Plot wise, Cursed has a lot going on, a lot. At times, this adds a sense of epic scope and scale—this is, after all, a sprawling saga with multiple storylines threading through a complex world. Other times, it’s over-full and scatterbrained, the narrative loses sight of strands, and the entire series starts out unfocused. Even a handful of episodes in, the characters’ ultimate goals remain unclear—they react to the world around them rather than pursue their ambitions and purpose.
This re-imagining plays fast-and-loose with the source mythology. To be fair, this comes from Miller and Wheeler, but those with an affinity for all things Arthurian, should prepare for significant tweaks and changes in Cursed. As the tale begins, Merlin is a drunk with no magic powers to speak of. Arthur, though good at heart, trucks with a gang of brigands and rogues. We meet characters in one capacity, with one identity, only to learn they’re actually a character we’re already familiar with from the legend. Even then, they don’t always turn out as expected, given their identity. It can be fun to parse out, but will also surely vex a number of viewers. The narrative often relies too heavily on flashback to deliver backstory, which derails momentum for stretches.
Langford delivers a forceful heroine in Cursed, portraying Nimue as resourceful and tough, but also with much to learn about the ways of the world and who to trust. Skarsgård relishes in the depravity of his Merlin, intoxicated and devious, but with much more going on beneath the surface. Peter Mullan’s Father Carden, the vicious leader of the Red Paladins, is cold and sever. The primary antagonist, though occasionally chilling, he never develops into the terrifying figure he could have become.
Outside of these three, the rest of the cast is serviceable, though not particularly memorable. Terrell’s Arthur is little more than a pretty face and a ponytail, and Daniel Sharman plays the Weeping Monk, Carden’s rancorous right hand, as a kind of brooding goth mass murderer.

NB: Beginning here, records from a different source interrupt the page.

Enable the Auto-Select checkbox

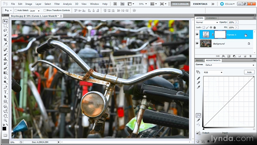tap(16, 10)
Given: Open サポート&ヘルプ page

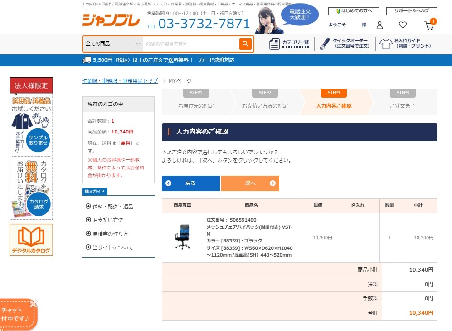Looking at the screenshot, I should (x=411, y=11).
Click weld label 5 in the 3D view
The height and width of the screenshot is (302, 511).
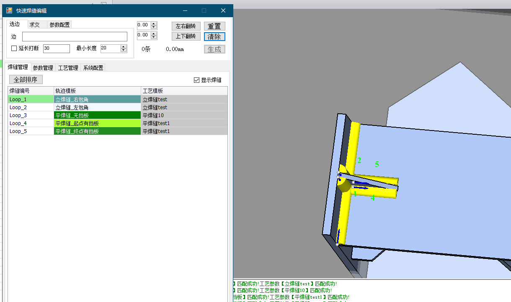pos(377,164)
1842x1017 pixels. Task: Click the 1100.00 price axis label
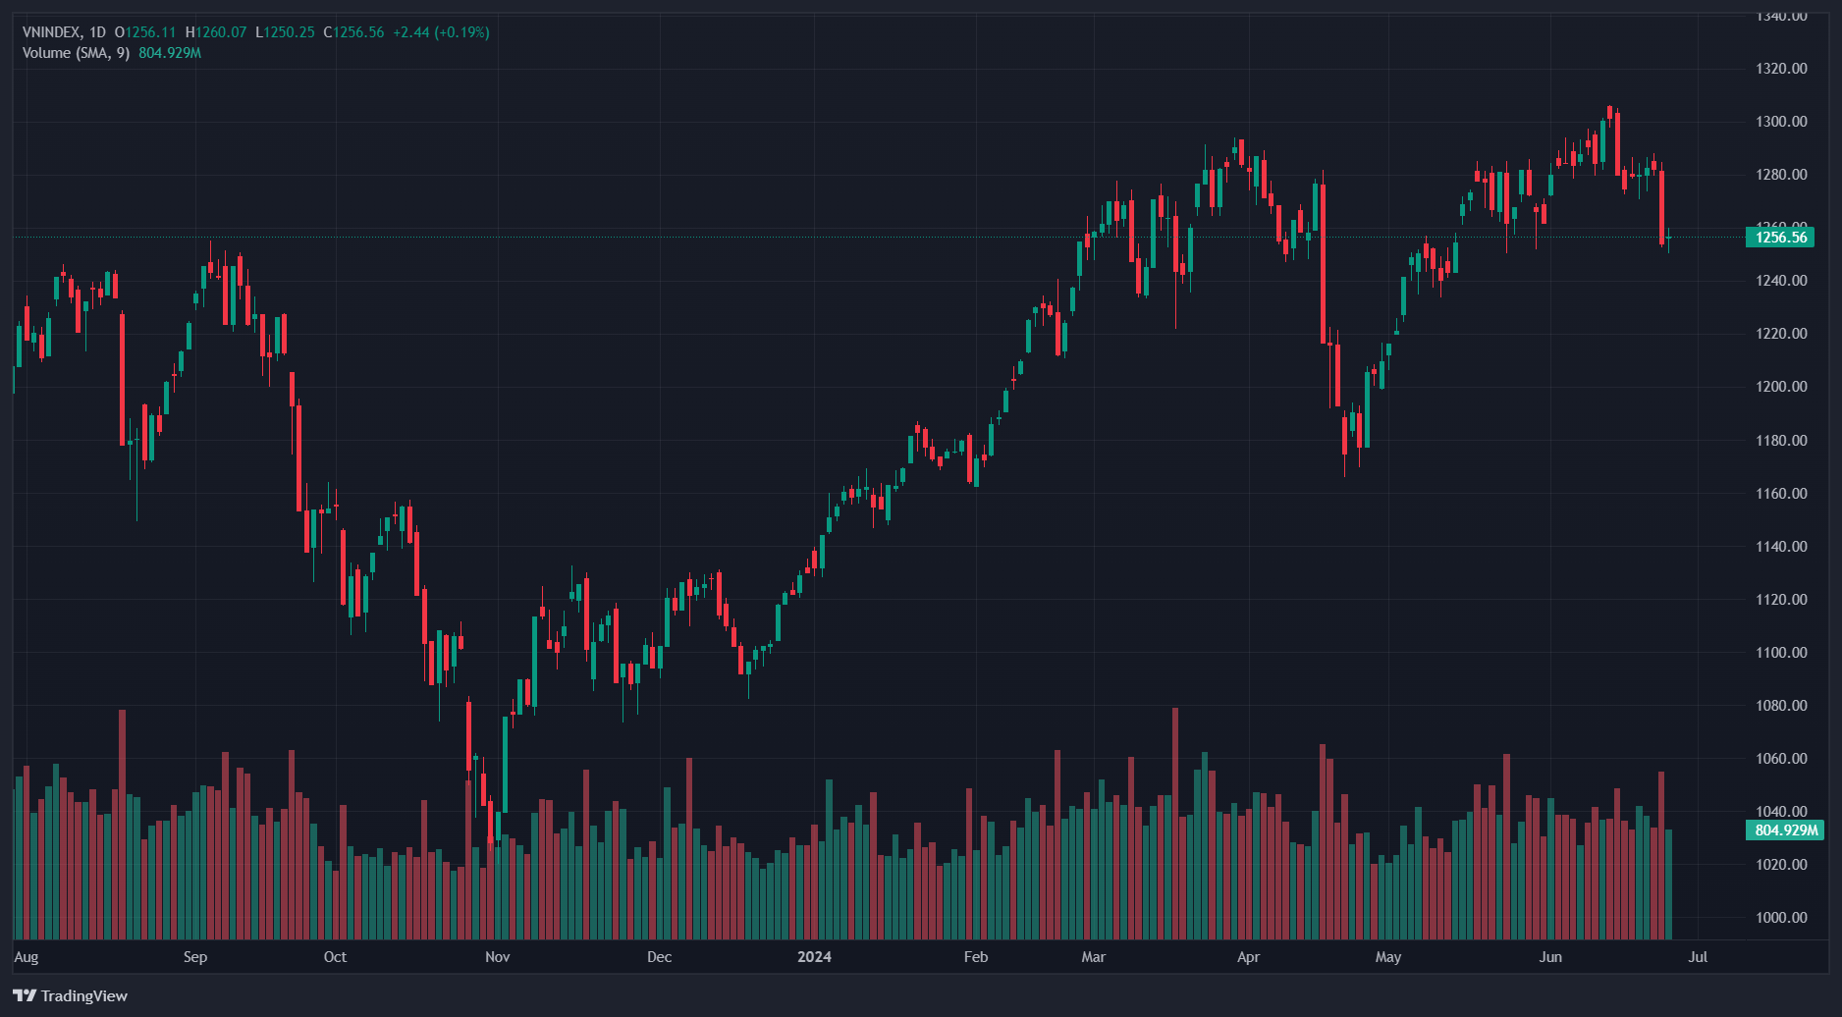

Especially at the outset, everything about Cursed looks too clean, too polished. These are people who live in huts, sleep on the ground in the woods, and work with their hands, yet everyone looks like they’ve bathed within the last 24 hours. Even characters portrayed as grubby, sweaty, and heinous are neat and tidy. Costumes are intricate and detailed, but clothes and fabric are crisp and new—apparently every character just bought an entirely new wardrobe at the same time. Nothing has ripped, nothing has faded.
It’s a similar situation with the Netflix show’s violence. Cursed is full of savage brutality—the Red Paladin’s crucify and burn people, lots of folks get hacked to bits with swords, entire villages get wiped out. Still, it’s a sanitized brutality. It’s PG-13 violence, where filmmakers can slaughter as many people as they want, but with relatively little blood. Death, at least early on, is relatively clean and toothless.
Details like these pull the viewer out of the reality the show seeks to create. As with most series, Cursed grows and evolves as it progresses, and it does improve in these areas. Nimue, Arthur, and the rest get grubbier as they go, costumes appear more lived-in, and even the violence ratchets up. It never fully becomes gritty and raw, but it does get bloodier, more realistic, and grow into the severity of fighting with swords.
Cursed won’t fill the Game of Thrones-shaped hole in your heart, but it’s a compelling distraction and offers a fantasy fix and charming high-adventure, all wrapped in a slick, sometimes too slick, package. It skews younger, for sure, which may affect your mileage. Ultimately it never dives quite as deep into the darkness as it could or should, but if you have a hankering for spells and spirits and intricate world-building, you can do worse than Cursed.